■ **EXTRACTED DATA**
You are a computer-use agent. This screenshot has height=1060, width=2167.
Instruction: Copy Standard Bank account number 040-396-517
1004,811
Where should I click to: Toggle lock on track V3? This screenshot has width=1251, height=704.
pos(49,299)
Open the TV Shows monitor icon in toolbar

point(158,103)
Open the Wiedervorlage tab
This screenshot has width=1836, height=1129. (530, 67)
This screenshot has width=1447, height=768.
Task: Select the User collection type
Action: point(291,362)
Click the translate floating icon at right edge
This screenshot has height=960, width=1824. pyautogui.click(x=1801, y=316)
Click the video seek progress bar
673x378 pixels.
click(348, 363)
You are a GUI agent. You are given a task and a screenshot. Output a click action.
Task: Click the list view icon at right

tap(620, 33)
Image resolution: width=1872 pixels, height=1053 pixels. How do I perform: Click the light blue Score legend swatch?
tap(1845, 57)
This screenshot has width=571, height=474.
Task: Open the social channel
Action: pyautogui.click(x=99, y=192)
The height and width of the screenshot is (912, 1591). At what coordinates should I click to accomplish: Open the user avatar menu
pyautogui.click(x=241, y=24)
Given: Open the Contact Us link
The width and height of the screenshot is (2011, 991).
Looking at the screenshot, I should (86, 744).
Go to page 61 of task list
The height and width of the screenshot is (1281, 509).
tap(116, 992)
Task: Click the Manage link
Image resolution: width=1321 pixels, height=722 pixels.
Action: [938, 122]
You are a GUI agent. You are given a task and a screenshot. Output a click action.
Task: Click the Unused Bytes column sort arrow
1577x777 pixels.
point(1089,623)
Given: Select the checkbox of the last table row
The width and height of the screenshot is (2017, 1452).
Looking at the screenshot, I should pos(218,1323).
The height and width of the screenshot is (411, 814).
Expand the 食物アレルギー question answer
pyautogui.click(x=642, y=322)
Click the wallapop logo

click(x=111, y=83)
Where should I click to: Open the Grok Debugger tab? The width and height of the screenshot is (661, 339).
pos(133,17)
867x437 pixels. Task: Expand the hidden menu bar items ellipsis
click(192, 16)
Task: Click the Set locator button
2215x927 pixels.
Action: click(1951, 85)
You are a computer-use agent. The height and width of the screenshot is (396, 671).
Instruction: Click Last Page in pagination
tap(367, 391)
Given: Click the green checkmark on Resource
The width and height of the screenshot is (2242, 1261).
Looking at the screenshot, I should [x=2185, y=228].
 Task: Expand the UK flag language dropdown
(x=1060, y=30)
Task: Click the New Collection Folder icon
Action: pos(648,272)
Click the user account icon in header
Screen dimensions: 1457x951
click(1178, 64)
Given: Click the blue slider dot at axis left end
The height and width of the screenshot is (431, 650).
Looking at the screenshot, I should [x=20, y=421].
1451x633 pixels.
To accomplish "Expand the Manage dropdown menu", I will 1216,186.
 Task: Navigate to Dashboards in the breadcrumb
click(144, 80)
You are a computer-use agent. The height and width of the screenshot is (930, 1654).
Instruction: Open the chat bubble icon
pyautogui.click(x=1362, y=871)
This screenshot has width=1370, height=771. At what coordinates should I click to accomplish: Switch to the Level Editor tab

■ **WORK TASK**
Each record above is to be reproduced word for word.

■ **TASK SOLUTION**
You are a computer-use agent. This screenshot has height=1060, width=2167.
Instruction: Copy Standard Bank account number 040-396-517
1004,811
Where should I click to: Toggle lock on track V3? This screenshot has width=1251, height=704.
pos(49,299)
Open the TV Shows monitor icon in toolbar

point(158,103)
Open the Wiedervorlage tab
This screenshot has width=1836, height=1129. (530, 67)
This screenshot has width=1447, height=768.
Task: Select the User collection type
Action: point(291,362)
Click the translate floating icon at right edge
This screenshot has height=960, width=1824. pyautogui.click(x=1801, y=316)
Click the video seek progress bar
673x378 pixels.
click(348, 363)
You are a GUI agent. You are given a task and a screenshot. Output a click action.
Task: Click the list view icon at right

tap(620, 33)
Image resolution: width=1872 pixels, height=1053 pixels. How do I perform: Click the light blue Score legend swatch?
tap(1845, 57)
This screenshot has width=571, height=474.
Task: Open the social channel
Action: pyautogui.click(x=99, y=192)
The height and width of the screenshot is (912, 1591). At what coordinates should I click to accomplish: Open the user avatar menu
pyautogui.click(x=241, y=24)
Given: Open the Contact Us link
The width and height of the screenshot is (2011, 991).
Looking at the screenshot, I should (86, 744).
Go to page 61 of task list
The height and width of the screenshot is (1281, 509).
tap(116, 992)
Task: Click the Manage link
Image resolution: width=1321 pixels, height=722 pixels.
Action: [938, 122]
You are a GUI agent. You are given a task and a screenshot. Output a click action.
Task: Click the Unused Bytes column sort arrow
1577x777 pixels.
point(1089,623)
Given: Select the checkbox of the last table row
The width and height of the screenshot is (2017, 1452).
Looking at the screenshot, I should pos(218,1323).
The height and width of the screenshot is (411, 814).
Expand the 食物アレルギー question answer
pyautogui.click(x=642, y=322)
Click the wallapop logo

click(x=111, y=83)
Where should I click to: Open the Grok Debugger tab? The width and height of the screenshot is (661, 339).
pos(133,17)
867x437 pixels. Task: Expand the hidden menu bar items ellipsis
click(192, 16)
Task: Click the Set locator button
2215x927 pixels.
Action: click(1951, 85)
You are a computer-use agent. The height and width of the screenshot is (396, 671).
Instruction: Click Last Page in pagination
tap(367, 391)
Given: Click the green checkmark on Resource
The width and height of the screenshot is (2242, 1261).
Looking at the screenshot, I should [x=2185, y=228].
 Task: Expand the UK flag language dropdown
(x=1060, y=30)
Task: Click the New Collection Folder icon
Action: pos(648,272)
Click the user account icon in header
Screen dimensions: 1457x951
click(1178, 64)
Given: Click the blue slider dot at axis left end
The height and width of the screenshot is (431, 650).
Looking at the screenshot, I should [x=20, y=421].
1451x633 pixels.
To accomplish "Expand the Manage dropdown menu", I will 1216,186.
 Task: Navigate to Dashboards in the breadcrumb
click(144, 80)
You are a computer-use agent. The height and width of the screenshot is (930, 1654).
Instruction: Open the chat bubble icon
pyautogui.click(x=1362, y=871)
This screenshot has width=1370, height=771. At what coordinates should I click to accomplish: Switch to the Level Editor tab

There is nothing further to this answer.